____ GIVEN INFORMATION
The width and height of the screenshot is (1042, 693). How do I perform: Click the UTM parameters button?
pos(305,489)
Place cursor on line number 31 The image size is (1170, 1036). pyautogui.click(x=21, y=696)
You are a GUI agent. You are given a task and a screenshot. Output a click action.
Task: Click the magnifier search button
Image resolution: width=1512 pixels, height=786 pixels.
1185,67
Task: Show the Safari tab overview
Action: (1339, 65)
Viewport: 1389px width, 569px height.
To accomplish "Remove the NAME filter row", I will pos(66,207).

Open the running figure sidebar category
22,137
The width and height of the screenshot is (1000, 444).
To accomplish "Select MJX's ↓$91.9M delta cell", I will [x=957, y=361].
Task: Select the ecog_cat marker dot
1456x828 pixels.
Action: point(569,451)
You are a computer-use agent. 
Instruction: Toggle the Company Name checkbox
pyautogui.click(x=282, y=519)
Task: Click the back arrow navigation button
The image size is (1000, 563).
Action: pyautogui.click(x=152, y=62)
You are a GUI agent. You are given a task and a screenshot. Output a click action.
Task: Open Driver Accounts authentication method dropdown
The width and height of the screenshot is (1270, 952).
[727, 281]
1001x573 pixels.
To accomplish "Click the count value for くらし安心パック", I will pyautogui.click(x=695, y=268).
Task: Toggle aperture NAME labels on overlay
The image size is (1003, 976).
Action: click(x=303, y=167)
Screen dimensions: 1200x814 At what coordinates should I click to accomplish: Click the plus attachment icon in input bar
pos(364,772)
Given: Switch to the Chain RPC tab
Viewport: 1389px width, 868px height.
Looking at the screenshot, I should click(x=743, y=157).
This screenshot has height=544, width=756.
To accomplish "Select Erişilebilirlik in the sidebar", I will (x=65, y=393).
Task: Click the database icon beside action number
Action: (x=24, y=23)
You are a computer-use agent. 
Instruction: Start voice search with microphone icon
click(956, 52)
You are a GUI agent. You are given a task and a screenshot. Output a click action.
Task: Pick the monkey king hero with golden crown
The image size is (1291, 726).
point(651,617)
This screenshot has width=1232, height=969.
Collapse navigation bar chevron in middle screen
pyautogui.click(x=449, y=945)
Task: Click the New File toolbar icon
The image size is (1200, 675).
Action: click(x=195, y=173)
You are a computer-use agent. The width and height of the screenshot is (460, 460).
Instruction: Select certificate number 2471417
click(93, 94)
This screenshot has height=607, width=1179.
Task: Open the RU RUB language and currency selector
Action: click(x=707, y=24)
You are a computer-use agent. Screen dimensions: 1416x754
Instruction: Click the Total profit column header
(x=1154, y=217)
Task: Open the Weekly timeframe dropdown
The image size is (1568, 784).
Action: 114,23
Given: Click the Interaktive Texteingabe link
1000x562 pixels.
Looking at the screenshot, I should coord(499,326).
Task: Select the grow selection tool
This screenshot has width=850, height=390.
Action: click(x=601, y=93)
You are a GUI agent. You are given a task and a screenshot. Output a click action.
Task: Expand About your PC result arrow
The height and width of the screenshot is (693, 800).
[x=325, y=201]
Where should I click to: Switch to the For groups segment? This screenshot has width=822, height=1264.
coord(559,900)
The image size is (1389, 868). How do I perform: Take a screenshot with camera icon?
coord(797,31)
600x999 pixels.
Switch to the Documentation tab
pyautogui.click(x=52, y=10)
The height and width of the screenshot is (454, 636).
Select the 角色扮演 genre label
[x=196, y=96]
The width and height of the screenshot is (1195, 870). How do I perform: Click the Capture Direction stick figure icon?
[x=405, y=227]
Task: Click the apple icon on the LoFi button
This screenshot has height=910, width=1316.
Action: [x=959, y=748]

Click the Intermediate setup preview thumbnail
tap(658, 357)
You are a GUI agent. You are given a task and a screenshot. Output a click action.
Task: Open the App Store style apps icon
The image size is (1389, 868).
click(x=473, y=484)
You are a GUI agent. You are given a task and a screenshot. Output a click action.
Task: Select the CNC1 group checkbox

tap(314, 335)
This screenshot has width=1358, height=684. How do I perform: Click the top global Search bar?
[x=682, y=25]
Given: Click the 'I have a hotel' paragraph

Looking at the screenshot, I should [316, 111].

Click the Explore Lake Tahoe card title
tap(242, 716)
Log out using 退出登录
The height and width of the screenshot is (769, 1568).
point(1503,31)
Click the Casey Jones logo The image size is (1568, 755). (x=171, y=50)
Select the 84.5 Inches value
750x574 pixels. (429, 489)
________
▶ _WRITTEN EXERCISE_:
Copy every entry above word for word, keeping all of them in their original order.

▶ _TASK RESULT_:
The width and height of the screenshot is (1042, 693). How do I perform: Click the UTM parameters button?
pos(305,489)
Place cursor on line number 31 The image size is (1170, 1036). pyautogui.click(x=21, y=696)
You are a GUI agent. You are given a task and a screenshot. Output a click action.
Task: Click the magnifier search button
Image resolution: width=1512 pixels, height=786 pixels.
1185,67
Task: Show the Safari tab overview
Action: (1339, 65)
Viewport: 1389px width, 569px height.
To accomplish "Remove the NAME filter row", I will pos(66,207).

Open the running figure sidebar category
22,137
The width and height of the screenshot is (1000, 444).
To accomplish "Select MJX's ↓$91.9M delta cell", I will [x=957, y=361].
Task: Select the ecog_cat marker dot
1456x828 pixels.
Action: point(569,451)
You are a computer-use agent. 
Instruction: Toggle the Company Name checkbox
pyautogui.click(x=282, y=519)
Task: Click the back arrow navigation button
The image size is (1000, 563).
Action: pyautogui.click(x=152, y=62)
You are a GUI agent. You are given a task and a screenshot. Output a click action.
Task: Open Driver Accounts authentication method dropdown
The width and height of the screenshot is (1270, 952).
[727, 281]
1001x573 pixels.
To accomplish "Click the count value for くらし安心パック", I will pyautogui.click(x=695, y=268).
Task: Toggle aperture NAME labels on overlay
The image size is (1003, 976).
Action: click(x=303, y=167)
Screen dimensions: 1200x814 At what coordinates should I click to accomplish: Click the plus attachment icon in input bar
pos(364,772)
Given: Switch to the Chain RPC tab
Viewport: 1389px width, 868px height.
Looking at the screenshot, I should click(x=743, y=157).
This screenshot has height=544, width=756.
To accomplish "Select Erişilebilirlik in the sidebar", I will (x=65, y=393).
Task: Click the database icon beside action number
Action: (x=24, y=23)
You are a computer-use agent. 
Instruction: Start voice search with microphone icon
click(956, 52)
You are a GUI agent. You are given a task and a screenshot. Output a click action.
Task: Pick the monkey king hero with golden crown
The image size is (1291, 726).
point(651,617)
This screenshot has width=1232, height=969.
Collapse navigation bar chevron in middle screen
pyautogui.click(x=449, y=945)
Task: Click the New File toolbar icon
The image size is (1200, 675).
Action: click(x=195, y=173)
You are a computer-use agent. The width and height of the screenshot is (460, 460).
Instruction: Select certificate number 2471417
click(93, 94)
This screenshot has height=607, width=1179.
Task: Open the RU RUB language and currency selector
Action: click(x=707, y=24)
You are a computer-use agent. Screen dimensions: 1416x754
Instruction: Click the Total profit column header
(x=1154, y=217)
Task: Open the Weekly timeframe dropdown
The image size is (1568, 784).
Action: 114,23
Given: Click the Interaktive Texteingabe link
1000x562 pixels.
Looking at the screenshot, I should coord(499,326).
Task: Select the grow selection tool
This screenshot has width=850, height=390.
Action: click(x=601, y=93)
You are a GUI agent. You are given a task and a screenshot. Output a click action.
Task: Expand About your PC result arrow
The height and width of the screenshot is (693, 800).
[x=325, y=201]
Where should I click to: Switch to the For groups segment? This screenshot has width=822, height=1264.
coord(559,900)
The image size is (1389, 868). How do I perform: Take a screenshot with camera icon?
coord(797,31)
600x999 pixels.
Switch to the Documentation tab
pyautogui.click(x=52, y=10)
The height and width of the screenshot is (454, 636).
Select the 角色扮演 genre label
[x=196, y=96]
The width and height of the screenshot is (1195, 870). How do I perform: Click the Capture Direction stick figure icon?
[x=405, y=227]
Task: Click the apple icon on the LoFi button
This screenshot has height=910, width=1316.
Action: [x=959, y=748]

Click the Intermediate setup preview thumbnail
tap(658, 357)
You are a GUI agent. You are given a task and a screenshot. Output a click action.
Task: Open the App Store style apps icon
The image size is (1389, 868).
click(x=473, y=484)
You are a GUI agent. You are given a task and a screenshot. Output a click action.
Task: Select the CNC1 group checkbox

tap(314, 335)
This screenshot has width=1358, height=684. How do I perform: Click the top global Search bar?
[x=682, y=25]
Given: Click the 'I have a hotel' paragraph

Looking at the screenshot, I should [316, 111].

Click the Explore Lake Tahoe card title
tap(242, 716)
Log out using 退出登录
The height and width of the screenshot is (769, 1568).
point(1503,31)
Click the Casey Jones logo The image size is (1568, 755). (x=171, y=50)
Select the 84.5 Inches value
750x574 pixels. (429, 489)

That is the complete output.